VVols wasn’t available in vSphere 5.5 and nowadays, three or more years have to go by before a significant amount of the field moves to a new release. Howard also said early storage systems didn’t implement VVols right. Moreover, VMware vSphere 5.5 is just now (9/16/18) going EoGS.

Lee said 70% of all current vSAN deployments are AFA. With AFA, hand tuning storage performance is no longer something admins need to worry about. It used to be we all spent time defragging/compressing data to squeeze more effective capacity out of storage, but hand capacity optimization like this has become a lost art. Just like capacity, hand tuning AFA performance doesn’t make sense anymore.

We then talked about the coming flash SSD supply glut. Howard sees flash pricing ($/GB) dropping by 40-50%, regardless of interface. This should drive AFA shipments above 70%, as long as the glut continues.

The podcast runs ~21 minutes. Lee’s always great to talk with and is very knowledgeable about the IT industry, HCI in general, and of course, VMware HCI in particular.  Listen to the podcast to learn more.

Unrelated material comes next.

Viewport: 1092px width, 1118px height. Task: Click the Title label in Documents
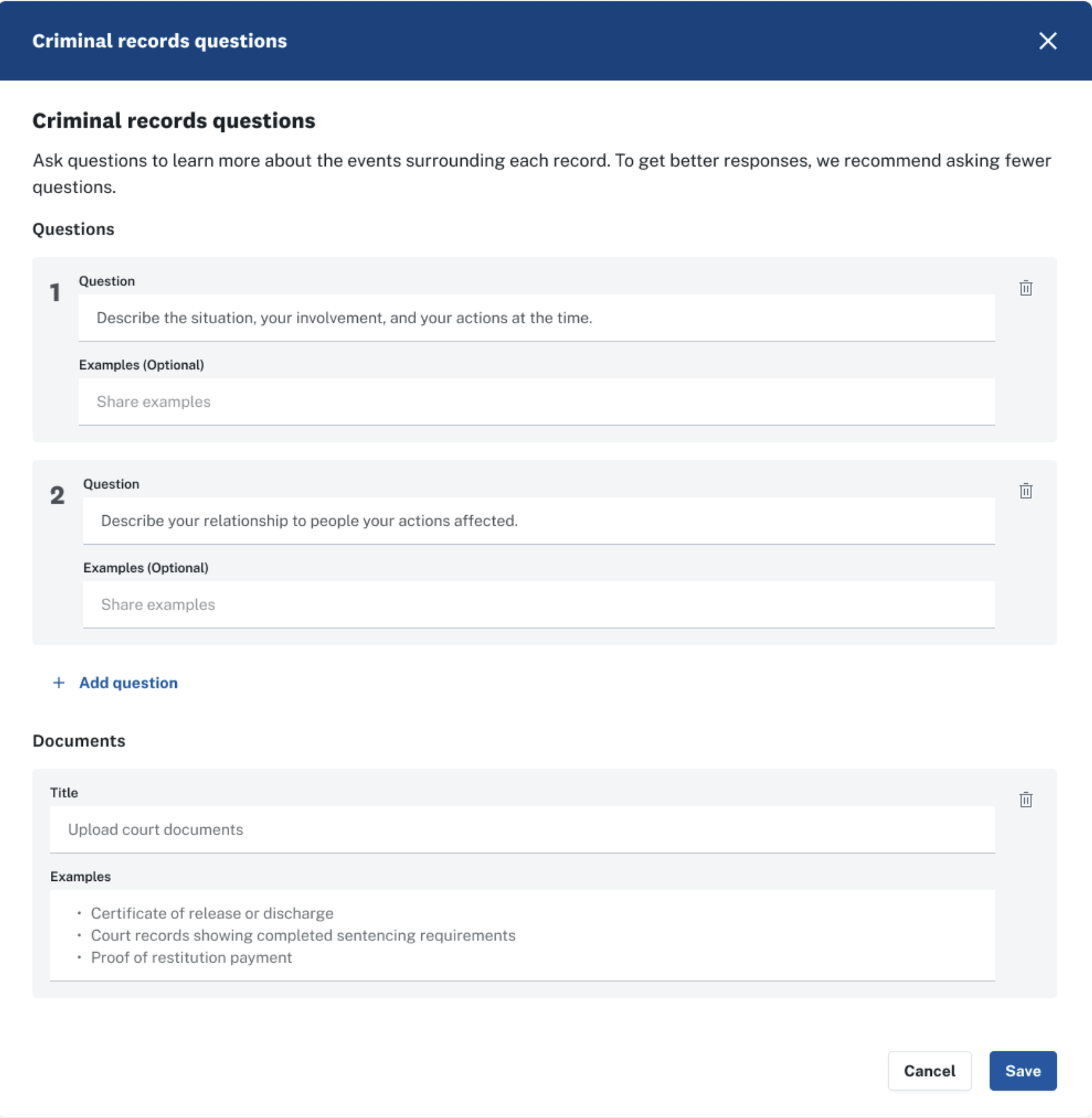pos(64,793)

Lee Caswell, V.P. of Product, Storage & Availability, VMware

Lee Caswell leads the VMware storage marketing team driving vSAN products, partnerships, and integrations. Lee joined VMware in 2016 and has extensive experience in executive leadership within the storage, flash and virtualization markets.

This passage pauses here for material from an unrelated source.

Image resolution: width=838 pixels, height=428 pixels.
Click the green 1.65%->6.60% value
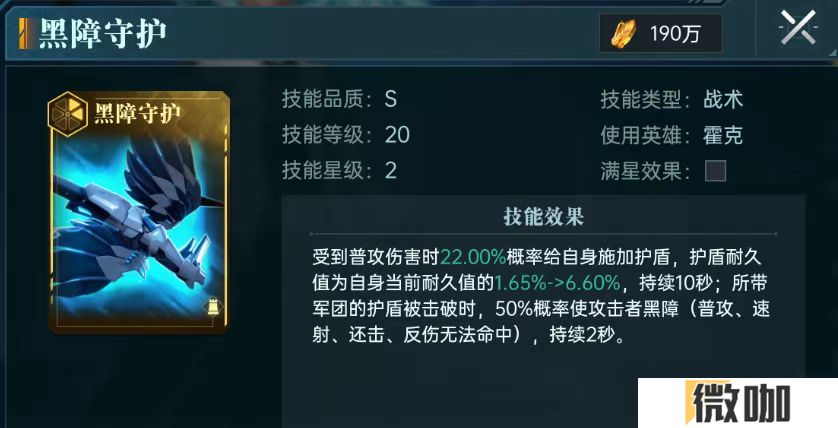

Prior to VMware, Lee was vice president of Marketing at NetApp and vice president of Solution Marketing at Fusion-IO. Lee was a founding member of Pivot3, a company widely considered to be the founder of hyper-converged systems, where he served as the CEO and CMO. Earlier in his career, Lee held marketing leadership positions at Adaptec, and SEEQ Technology, a pioneer in non-volatile memory. He started his career at General Electric in Corporate Consulting.

Lee holds a bachelor of arts degree in economics from Carleton College and a master of business administration degree from Dartmouth College. Lee is a New York native and has lived in northern California for many years. He and his wife live in Palo Alto and have two children. In his spare time Lee enjoys cycling, playing guitar, and hiking the local hills.